What the exercise asks
Task for the records below: repeat the line containing "The image size" and every line after it, exactly and with nothing else, but leave out the pictures.
● ● ●
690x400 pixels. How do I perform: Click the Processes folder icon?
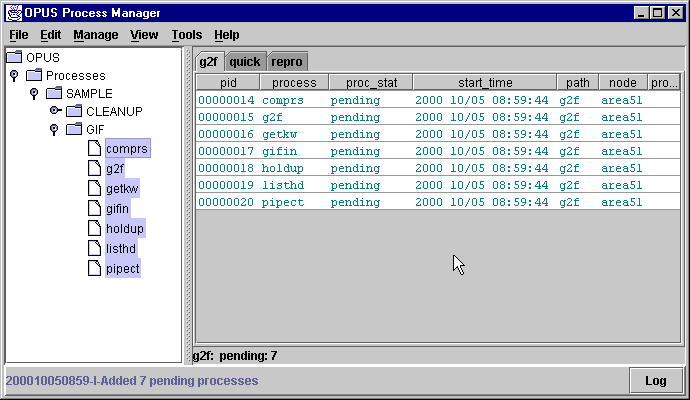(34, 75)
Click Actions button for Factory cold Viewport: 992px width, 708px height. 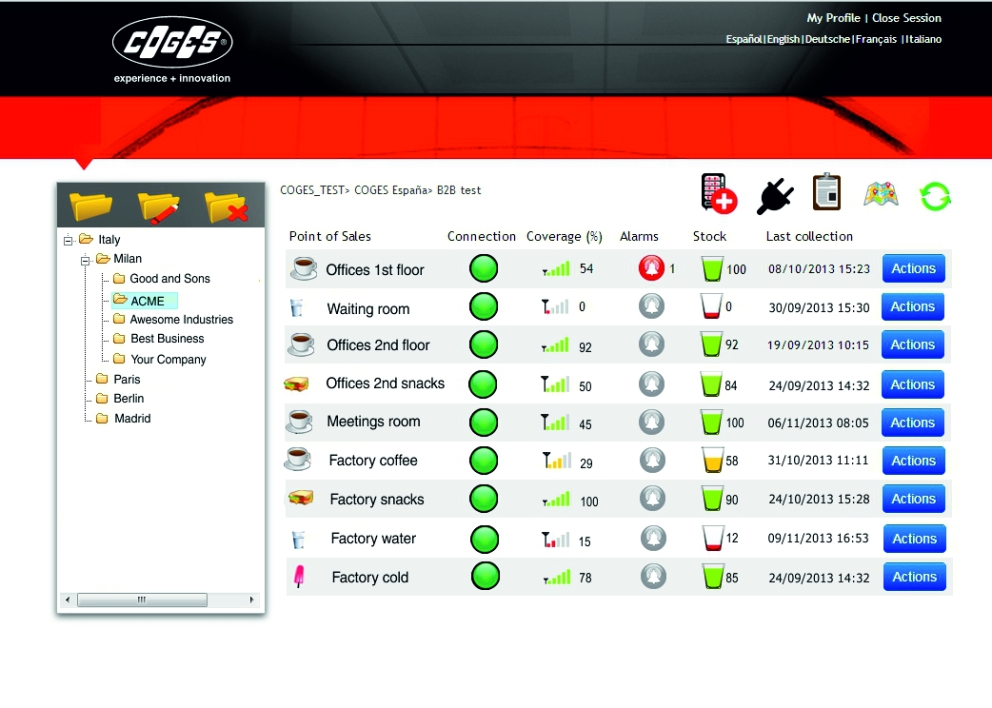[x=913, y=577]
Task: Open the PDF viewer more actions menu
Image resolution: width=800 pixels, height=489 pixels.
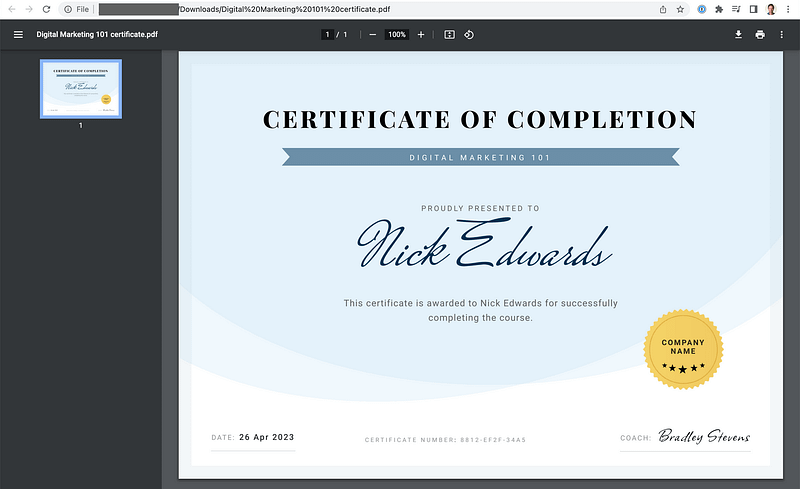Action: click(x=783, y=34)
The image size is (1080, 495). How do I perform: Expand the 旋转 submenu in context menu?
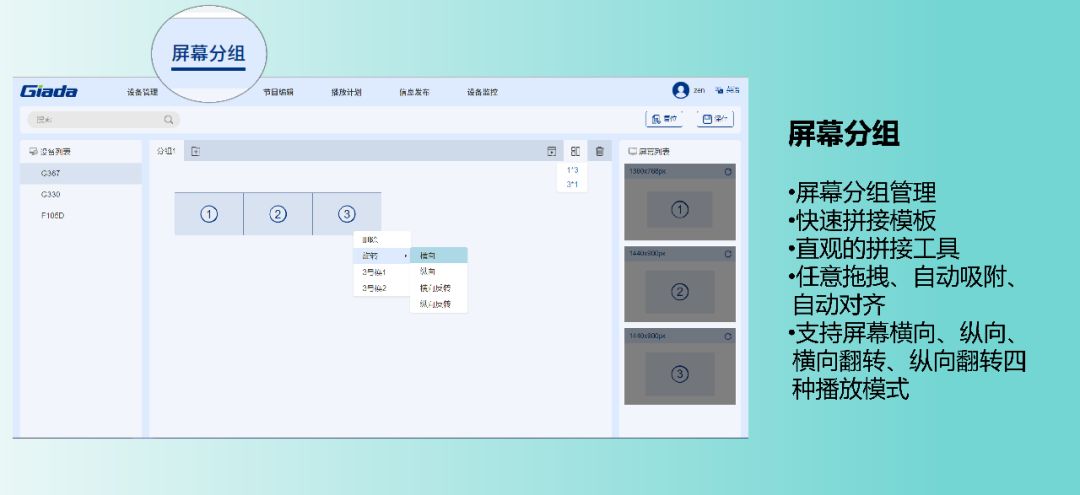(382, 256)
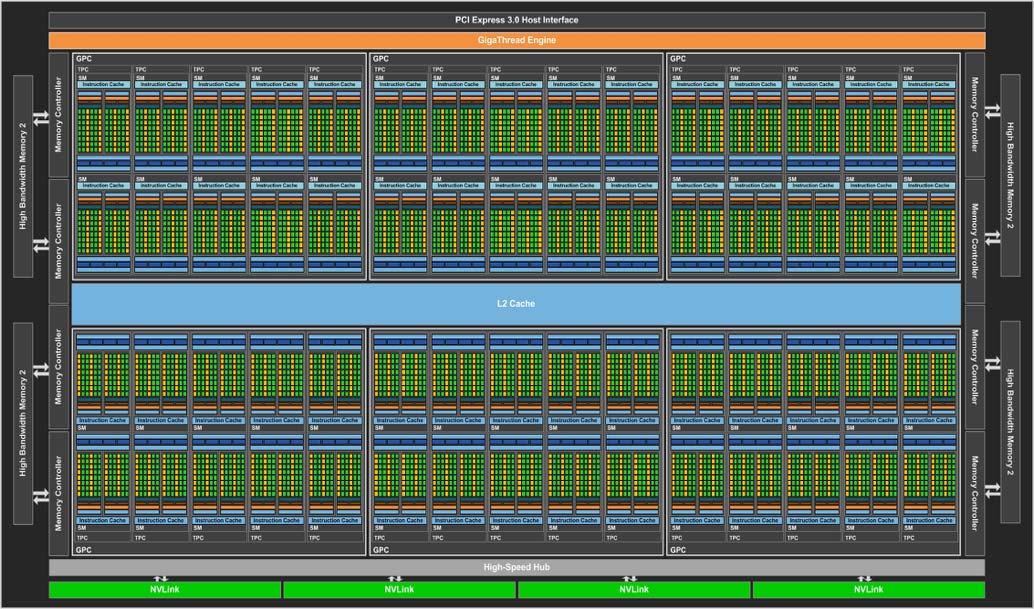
● ● ●
Answer space
The image size is (1080, 495). How do I perform: Expand the 旋转 submenu in context menu?
(382, 256)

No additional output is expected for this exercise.